Andrew Schulman is a New York guitarist with a long history of playing in hotels, restaurants, small groups, and formal concerts—even in Carnegie Hall, the White House, and Royal Albert Hall. His memoir describes his experience as a patient in a Surgical Intensive Care Unit (SICU), where he was briefly clinically dead. Six months later he began a part-time career as a guitarist playing for patients and staff in that very same SICU. 
           
In July of 2009, Schulman underwent surgery for a pancreatic tumor (luckily benign) but crashed afterward. He suffered cardiac arrest and shortage of blood to his brain for 17 minutes.
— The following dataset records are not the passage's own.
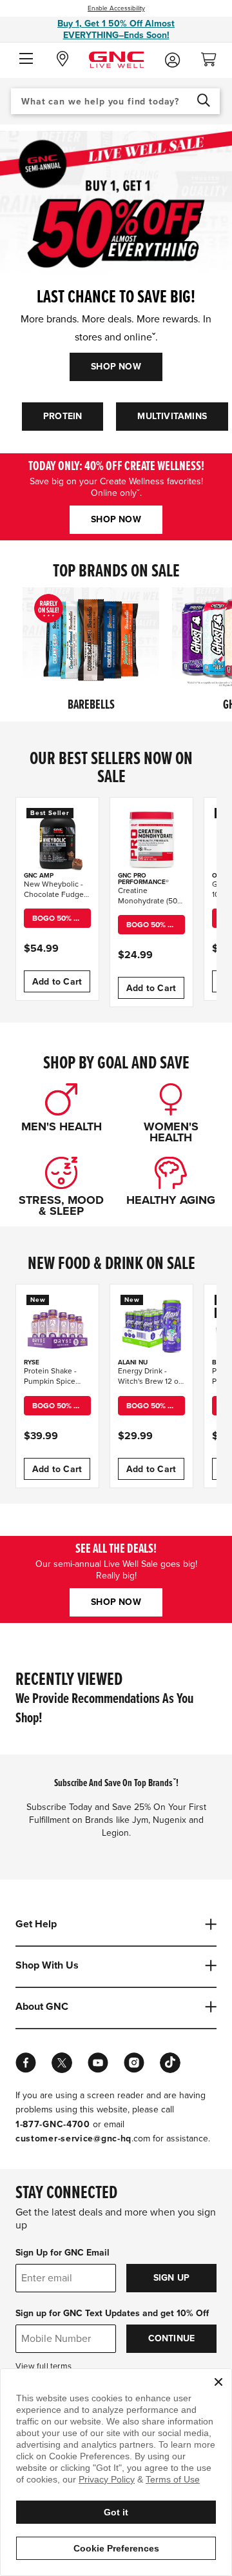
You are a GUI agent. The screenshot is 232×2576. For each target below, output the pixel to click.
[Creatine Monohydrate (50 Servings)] (151, 838)
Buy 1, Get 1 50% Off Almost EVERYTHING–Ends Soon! (116, 29)
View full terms (43, 2366)
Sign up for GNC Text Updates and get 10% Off (112, 2313)
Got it (116, 2512)
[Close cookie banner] (218, 2381)
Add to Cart (57, 981)
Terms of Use (173, 2479)
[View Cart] (214, 55)
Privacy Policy (107, 2479)
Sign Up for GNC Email (62, 2252)
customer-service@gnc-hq (73, 2138)
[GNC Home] (116, 59)
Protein (62, 416)
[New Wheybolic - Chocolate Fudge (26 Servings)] (57, 838)
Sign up (171, 2277)
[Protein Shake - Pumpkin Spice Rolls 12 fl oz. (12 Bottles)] (57, 1325)
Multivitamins (172, 416)
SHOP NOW (116, 366)
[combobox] (115, 101)
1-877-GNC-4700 (52, 2124)
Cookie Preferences (116, 2548)
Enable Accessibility (116, 8)
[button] (26, 59)
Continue (171, 2338)
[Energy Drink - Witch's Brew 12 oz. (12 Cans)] (151, 1325)
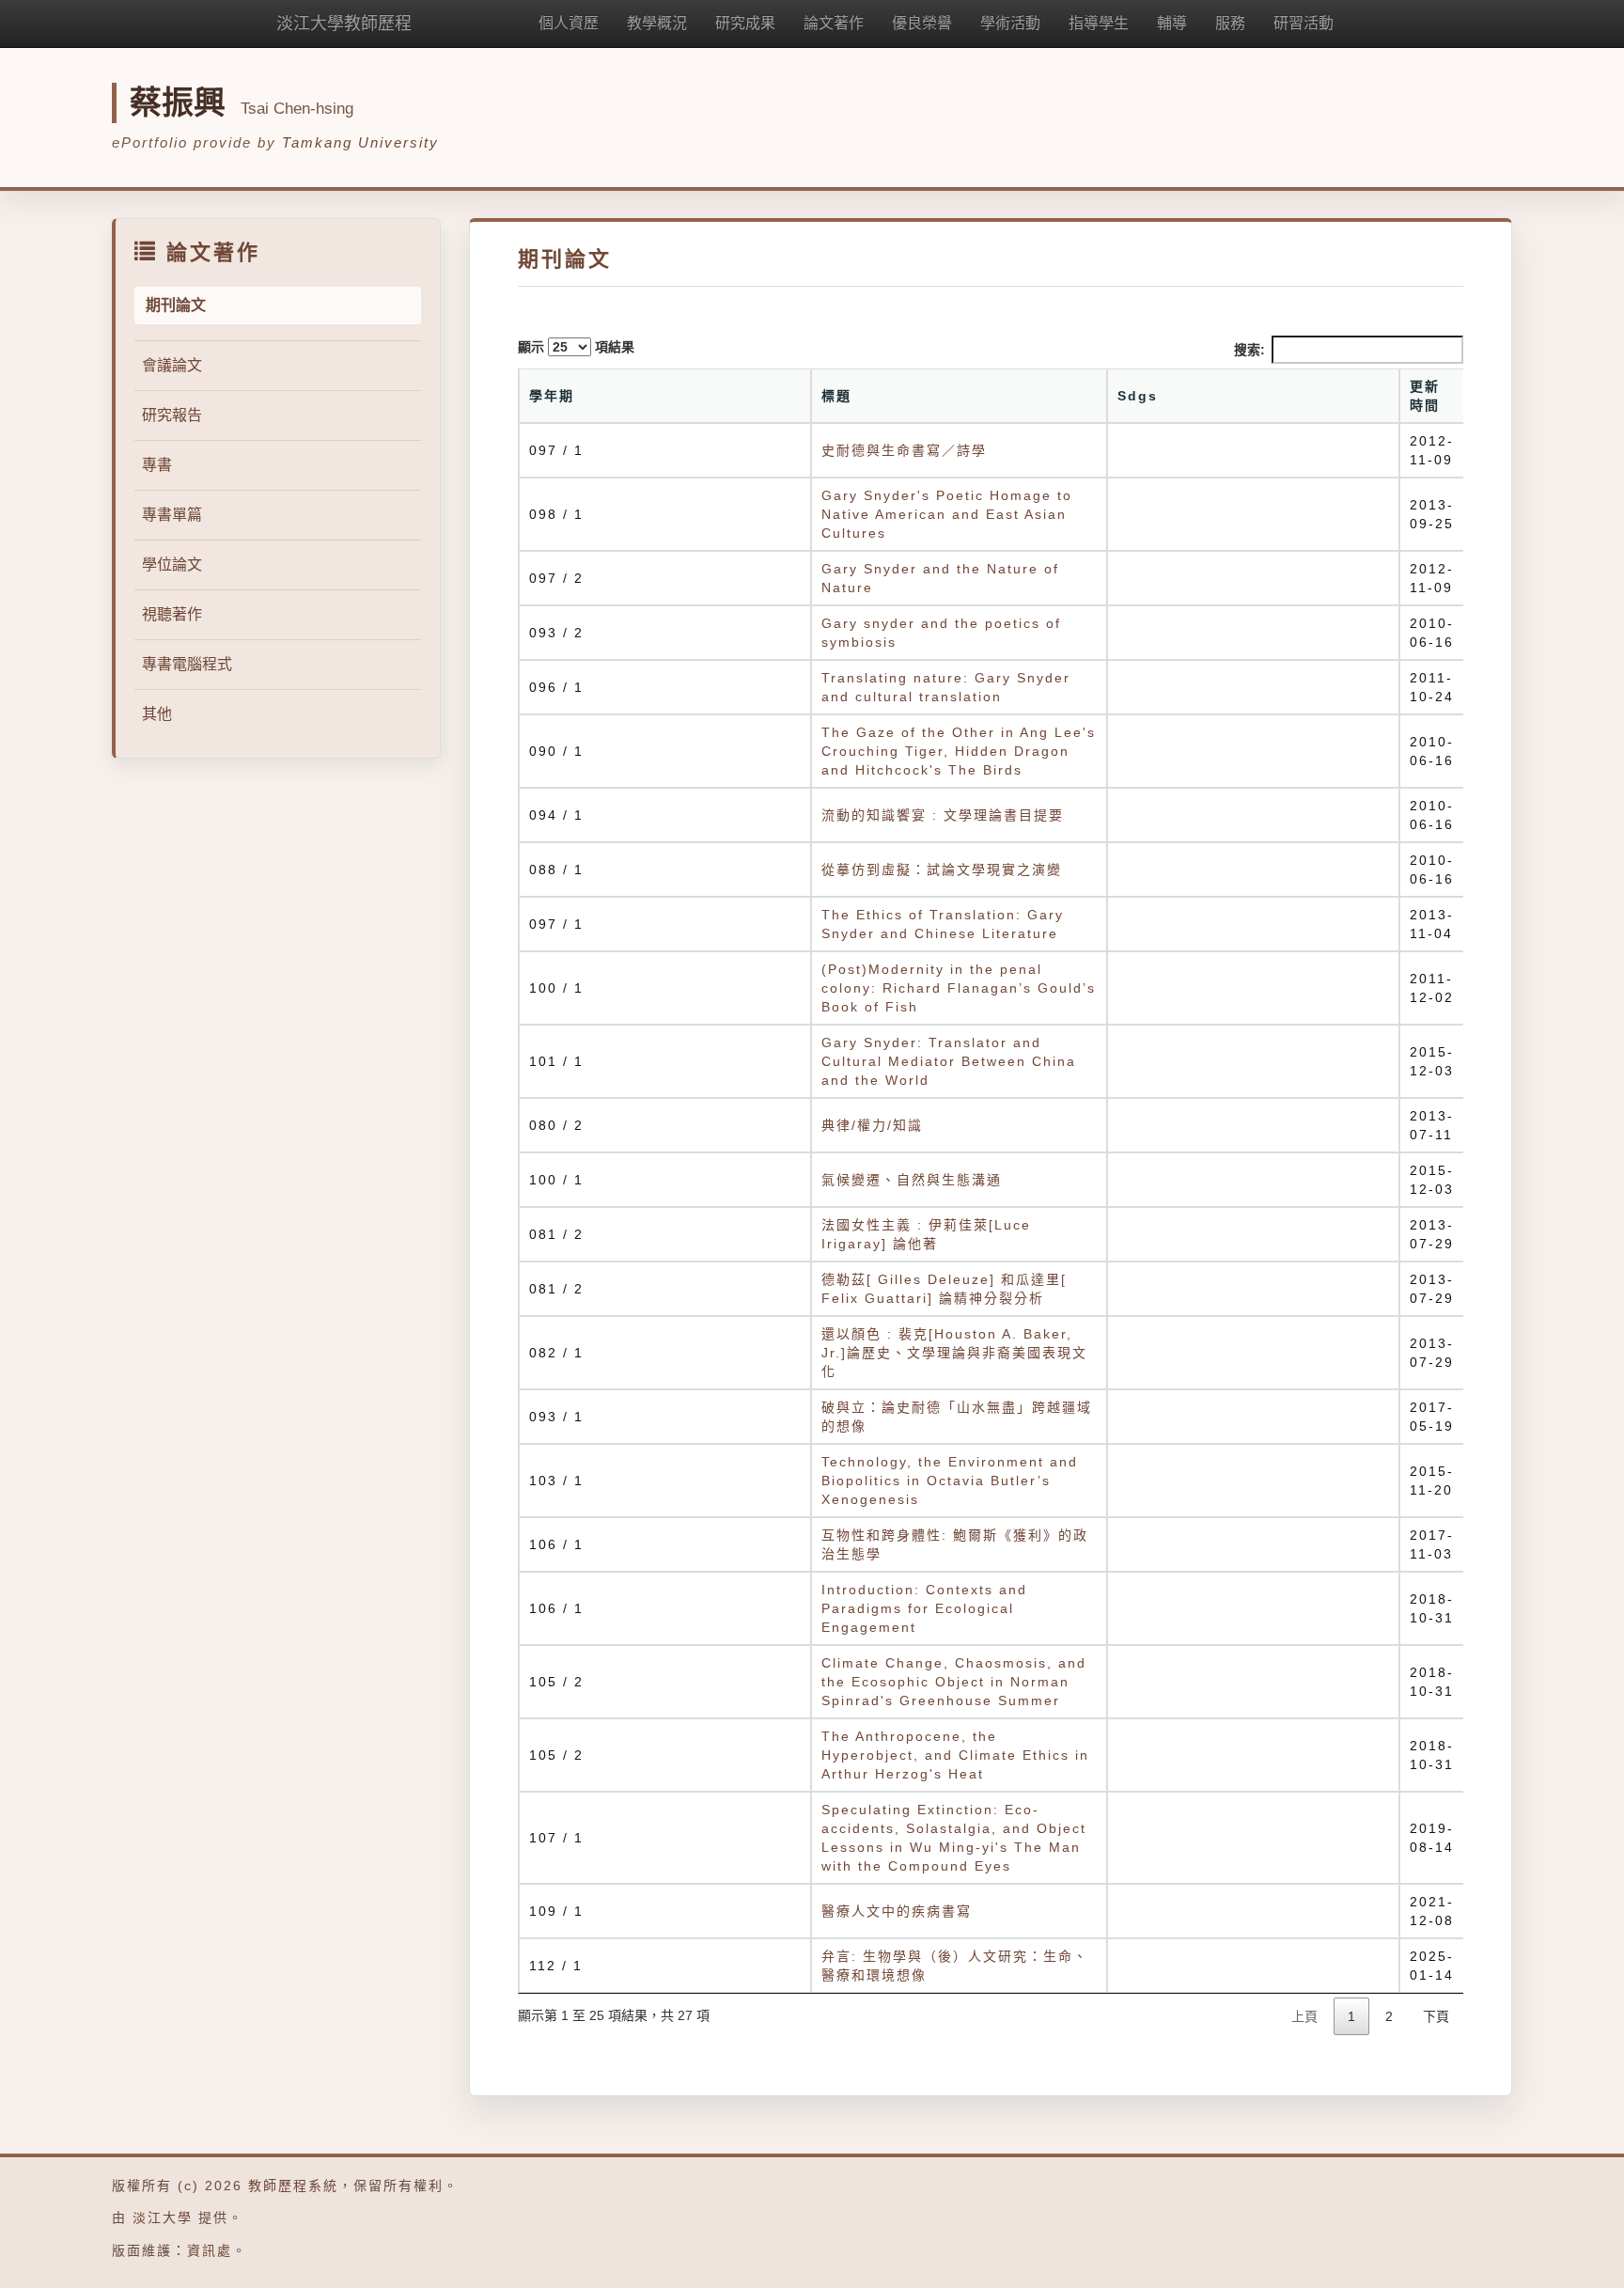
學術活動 (1010, 23)
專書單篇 (172, 515)
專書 (157, 465)
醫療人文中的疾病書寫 (896, 1911)
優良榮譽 (922, 23)
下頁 (1436, 2016)
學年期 (551, 395)
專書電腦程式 (187, 664)
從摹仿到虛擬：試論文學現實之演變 (941, 869)
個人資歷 (569, 23)
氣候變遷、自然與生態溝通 (911, 1179)
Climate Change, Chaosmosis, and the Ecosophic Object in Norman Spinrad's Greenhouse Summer (953, 1681)
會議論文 (172, 365)
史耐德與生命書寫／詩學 (904, 450)
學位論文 (172, 564)
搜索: (1249, 349)
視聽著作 (172, 614)
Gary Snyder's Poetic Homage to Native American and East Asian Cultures (946, 514)
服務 (1230, 23)
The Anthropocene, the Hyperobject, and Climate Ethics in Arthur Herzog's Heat (955, 1755)
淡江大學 (163, 2217)
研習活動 (1303, 23)
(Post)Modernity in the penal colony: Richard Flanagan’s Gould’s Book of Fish (958, 988)
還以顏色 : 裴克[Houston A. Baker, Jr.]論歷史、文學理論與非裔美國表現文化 (954, 1352)
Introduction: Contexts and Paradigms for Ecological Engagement (924, 1608)
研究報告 (172, 415)
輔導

Doctors induced a week-long medical coma, but his condition worsened. His wife asked if he could hear music; he had brought a prepared iPod. When the opening chorus of Bach’s St. Matthew Passion played in his earbud, the computer monitor showed that his vital signs stabilized, and he survived. The nurses called it a miracle.
           

Convinced of music’s healing power, Schulman proposed that he return and play for patients and staff. He describes various patients for whom he played over the next six years (with permission or changes of name and details). He explains his approach to choosing music, pacing it, and feeling hunches for what is right for a given patient. He interviews experts and reads scientific papers in order to explain how the brain processes music. Music reminds patients of their earlier, healthier lives; it coordinates right and left brain; it brings calmness and peace.
 
Imaging studies show that music (and emotionally charged literature) stimulate the brain regions associated with reward—similar to euphoria, sex, and use of addictive drugs.

Schulman knew some 300 pieces from a wide range of music, but his illness damaged his memory so that he could recall only six of them. That meant his work relied on sheet music. Near the end of the book, however, his “rehab” of playing three times a week, concentrating on the music, and intending to help others—all this allowed his brain to heal, and he began to memorize as before. Schulman consults with experts and undergoes two brain scans and other studies that show the neuroplasticity of this brain that allowed it to rewire and memorize once again.

Although Music Therapy is discussed as an allied profession, Schulman is considered, rather, as a “medical musician” playing only in the SICU. Provision of music, whether by Music Therapist or “medical musician,” is, however, usually not covered by insurance and therefore not available to patients.           

There’s a six-page Afterword by Dr. Marvin A. McMillen, who Schulman describes as “central” to his survival. McMillen writes that being both a critical care doctor and a critical care patient himself (polycystic kidney disease), he knows the importance of emotional support to patients, healing environments, and the power of music. McMillen was also pivotal in allowing Schulman to play in the SICU.